(Pubblicato su Kataweb Forum Cinema nel marzo 2003)
<< Mi chiamo Lester Burnham. […] Ho 42 anni. Fra meno di un anno sarò morto. Naturalmente non lo so ancora. E comunque, per certi versi, sono già morto >>.
In un sobborgo di belle villette ordinate, giardini curati, tranquillo benessere middle-class, vive un uomo di mezza età che, giorno dopo giorno, si rende conto del proprio fallimento. Sta perdendo il lavoro, un buon lavoro, ben retribuito, la moglie carrierista lo trascura, la figlia adolescente gli interpone un muro di silenzio. Sta diventando un essere superfluo, un corpo sempre più estraneo in una comunità in cui vige la legge spietata del successo. È un uomo che vede declinare pericolosamente la propria parabola esistenzale, ma fatica a opporsi a una forza oscura che lo trascina verso il fondo. Non riesce a far altro che rinchiudersi in una silenziosa, nevrotica disperazione: fa i pesi, fuma marijuana, si masturba furiosamente, si lascia agguantare dalla sensualità vanesia di una ragazzina che allucina immersa in una vasca di petali di rosa.

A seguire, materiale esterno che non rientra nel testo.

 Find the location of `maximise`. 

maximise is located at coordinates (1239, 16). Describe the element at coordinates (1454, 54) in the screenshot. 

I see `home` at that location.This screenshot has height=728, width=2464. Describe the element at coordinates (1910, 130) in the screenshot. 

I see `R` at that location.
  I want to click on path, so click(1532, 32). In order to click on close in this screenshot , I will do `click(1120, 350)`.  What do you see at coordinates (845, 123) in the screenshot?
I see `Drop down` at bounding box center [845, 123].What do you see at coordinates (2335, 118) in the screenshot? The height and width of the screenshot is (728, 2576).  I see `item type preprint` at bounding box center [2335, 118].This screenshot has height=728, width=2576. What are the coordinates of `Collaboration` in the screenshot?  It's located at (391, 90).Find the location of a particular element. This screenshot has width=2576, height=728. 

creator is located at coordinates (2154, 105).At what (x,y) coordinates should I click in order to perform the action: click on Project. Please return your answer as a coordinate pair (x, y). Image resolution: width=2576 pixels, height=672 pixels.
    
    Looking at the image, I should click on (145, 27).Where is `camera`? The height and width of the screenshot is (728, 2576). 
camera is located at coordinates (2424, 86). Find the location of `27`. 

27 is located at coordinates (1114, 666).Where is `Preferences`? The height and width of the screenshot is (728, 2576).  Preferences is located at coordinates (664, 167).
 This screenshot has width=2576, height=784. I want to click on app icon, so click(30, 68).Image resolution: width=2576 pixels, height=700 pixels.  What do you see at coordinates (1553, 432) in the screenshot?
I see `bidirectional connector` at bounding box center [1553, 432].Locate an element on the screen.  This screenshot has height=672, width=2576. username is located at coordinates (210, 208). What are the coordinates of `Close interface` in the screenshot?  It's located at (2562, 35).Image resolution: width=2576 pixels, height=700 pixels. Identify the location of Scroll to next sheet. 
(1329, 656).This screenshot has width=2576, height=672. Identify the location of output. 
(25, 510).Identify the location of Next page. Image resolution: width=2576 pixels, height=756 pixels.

<< Stavo aspettando che tu mi lavassi. Sono molto, molto sporca >>.
L’animo delle persone che gli vivono accanto è piagato da altrettante afflizioni e contraddizioni. La figlia, a tutta prima timida e incerta, ha una vita sessuale sfacciata, mentre l’acida e frigida moglie si è fatta l’amante. Il ragazzo della porta accanto, il quale filma ogni cosa in cerca della verità, è uno spacciatore senza scrupoli. Il padre, di cui è succube, un collezionista d’armi e cimeli nazisti che, dietro l’omofobia, nasconde un segreto inconfessabile. L'adolescente di cui Lester s’infatua appare sessualmente disinibita, ma è in realtà vergine e insicura.
Il lungo flashback dal punto di vista del defunto (a richiamare esplicitamente Viale del tramonto) rappresenta l’epitaffio di ciò che resta oggi dell’American Dream. Nulla è come sembra in questa società allo sbando, senza punti di riferimento, che converte le proprie angosce nell’aggressività incontrollata. Per questo motivo è, a mio avviso, uno dei film più belli e lucidi di questi ultimi anni (in mezzo a tante fesserie, qualche volta gli americani ci azzeccano). Senza la pretesa di essere un trattato di sociologia, anzi inframmezzato da momenti di puro lirismo, lascia nello spettatore un segno di dolorosa inquietudine. È quasi impossibile non identificarsi in qualche modo con il protagonista: con la sua facies quasi amimica, Kevin Spacey dà vita a un personaggio che turba e fa riflettere sul nostro vagolare quotidiano in cerca di qualche fragile appiglio.
Lester riesce tuttavia a prendere coscienza delle proprie incapacità e a riscoprire progressivamente se stesso, arrivando a confrontarsi con emozioni per lungo tempo represse. Neppure un ultimo, imprevisto, evento può fermare il percorso che porta alla pacificazione. Il suo commiato ci suggerisce che nell’istante della morte, come in un’estrema agnizione, giungeremo a cogliere il vero significato della nostra esistenza. Che sia questa l'attesa redenzione?
<< Adesso non posso provare che gratitudine verso ogni istante di questa mia piccola, stupida vita… Non capite di cosa parlo, lo so. Ma non preoccupatevi, un giorno lo saprete >>.
American Beauty, di Sam Mendes, con Kevin Spacey, Annette Bening, Thora Birch, Mena Suvari (Usa, 2002, 121’). Venerdì 17 dicembre, Rete4, ore 23,30.